[DATASET CONTENT]

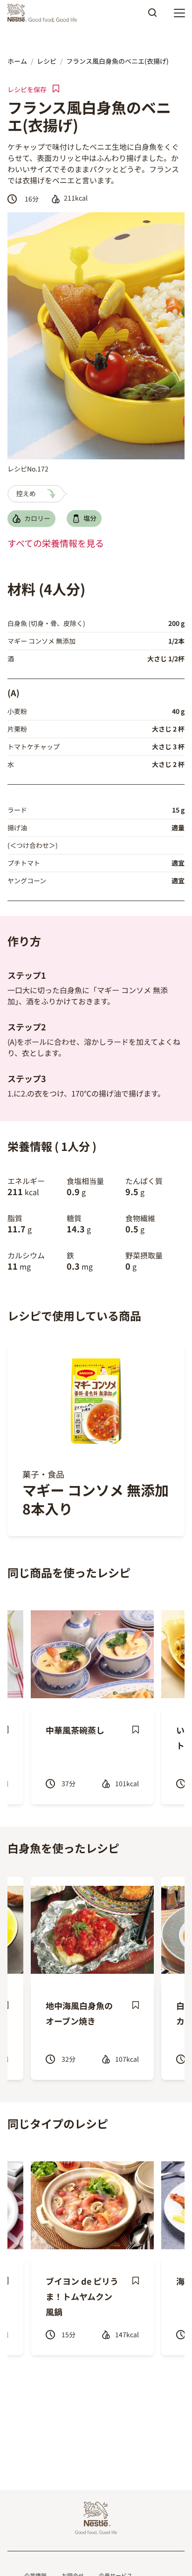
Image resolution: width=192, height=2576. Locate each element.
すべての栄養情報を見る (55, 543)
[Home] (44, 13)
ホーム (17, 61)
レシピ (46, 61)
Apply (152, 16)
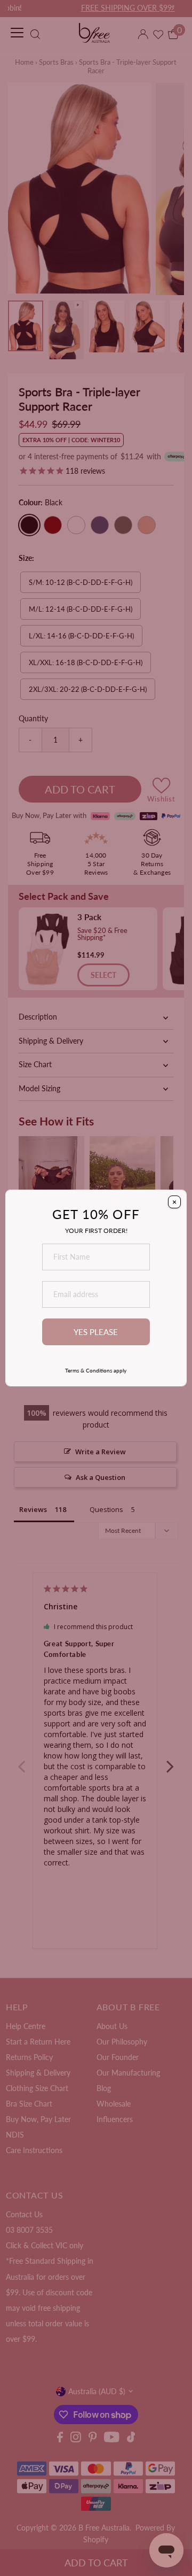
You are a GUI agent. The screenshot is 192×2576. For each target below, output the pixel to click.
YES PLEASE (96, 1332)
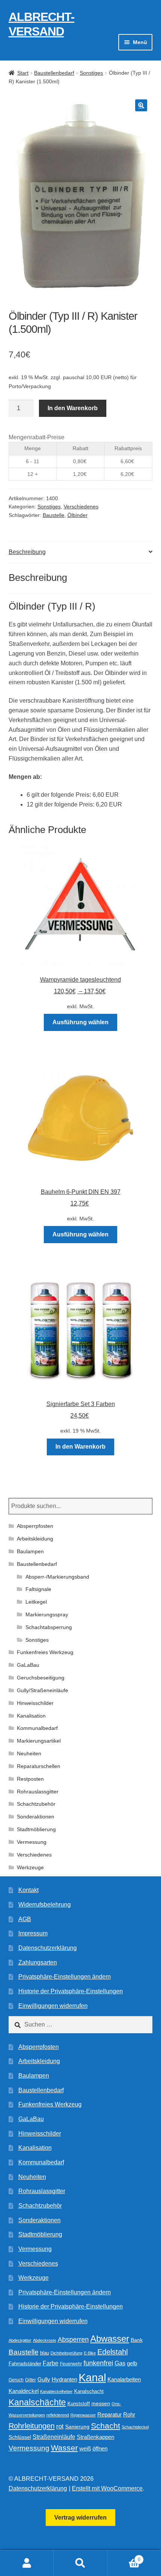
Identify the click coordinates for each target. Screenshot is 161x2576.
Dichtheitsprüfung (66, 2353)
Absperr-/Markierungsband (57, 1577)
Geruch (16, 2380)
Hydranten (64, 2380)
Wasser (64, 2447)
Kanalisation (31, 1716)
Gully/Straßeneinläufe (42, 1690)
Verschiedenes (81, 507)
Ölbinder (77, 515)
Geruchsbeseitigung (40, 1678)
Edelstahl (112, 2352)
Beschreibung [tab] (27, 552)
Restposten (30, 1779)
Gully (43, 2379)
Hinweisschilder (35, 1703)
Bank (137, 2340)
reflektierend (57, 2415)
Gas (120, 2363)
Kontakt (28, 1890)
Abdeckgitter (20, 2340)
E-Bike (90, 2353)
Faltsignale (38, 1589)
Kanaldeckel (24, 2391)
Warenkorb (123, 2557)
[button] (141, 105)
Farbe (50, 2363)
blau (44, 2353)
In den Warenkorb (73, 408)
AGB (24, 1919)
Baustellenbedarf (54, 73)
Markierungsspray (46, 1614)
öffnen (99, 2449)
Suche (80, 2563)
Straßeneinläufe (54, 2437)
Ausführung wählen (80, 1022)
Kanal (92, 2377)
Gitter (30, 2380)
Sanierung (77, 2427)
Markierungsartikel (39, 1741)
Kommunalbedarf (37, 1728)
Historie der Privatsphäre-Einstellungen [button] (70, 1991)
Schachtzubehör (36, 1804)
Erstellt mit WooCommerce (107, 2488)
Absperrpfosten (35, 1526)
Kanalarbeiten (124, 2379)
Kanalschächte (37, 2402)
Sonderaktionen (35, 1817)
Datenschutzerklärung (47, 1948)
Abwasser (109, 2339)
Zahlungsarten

[DIRECTIONS FOR THIS TASK] Set down every record once more, word for word, without pictures.

[REPLY]
Image resolution: width=192, height=2576. Locate each element.
すべての栄養情報を見る (55, 543)
[Home] (44, 13)
ホーム (17, 61)
レシピ (46, 61)
Apply (152, 16)
You are a GUI agent. The screenshot is 192×2576. For each target below, output the pixel to click.
YES PLEASE (96, 1332)
Identify the click coordinates for each target. Screenshot is 161x2576.
Dichtheitsprüfung (66, 2353)
Absperr-/Markierungsband (57, 1577)
Geruch (16, 2380)
Hydranten (64, 2380)
Wasser (64, 2447)
Kanalisation (31, 1716)
Gully/Straßeneinläufe (42, 1690)
Verschiedenes (81, 507)
Ölbinder (77, 515)
Geruchsbeseitigung (40, 1678)
Edelstahl (112, 2352)
Beschreibung [tab] (27, 552)
Restposten (30, 1779)
Gully (43, 2379)
Hinweisschilder (35, 1703)
Bank (137, 2340)
reflektierend (57, 2415)
Gas (120, 2363)
Kontakt (28, 1890)
Abdeckgitter (20, 2340)
E-Bike (90, 2353)
Faltsignale (38, 1589)
Kanaldeckel (24, 2391)
Warenkorb (123, 2557)
[button] (141, 105)
Farbe (50, 2363)
blau (44, 2353)
In den Warenkorb (73, 408)
AGB (24, 1919)
Baustellenbedarf (54, 73)
Markierungsspray (46, 1614)
öffnen (99, 2449)
Suche (80, 2563)
Straßeneinläufe (54, 2437)
Ausführung wählen (80, 1022)
Kanal (92, 2377)
Gitter (30, 2380)
Sanierung (77, 2427)
Markierungsartikel (39, 1741)
Kommunalbedarf (37, 1728)
Historie der Privatsphäre-Einstellungen [button] (70, 1991)
Schachtzubehör (36, 1804)
Erstellt mit WooCommerce (107, 2488)
Absperrpfosten (35, 1526)
Kanalarbeiten (124, 2379)
Kanalschächte (37, 2402)
Sonderaktionen (35, 1817)
Datenschutzerklärung (47, 1948)
Abwasser (109, 2339)
Zahlungsarten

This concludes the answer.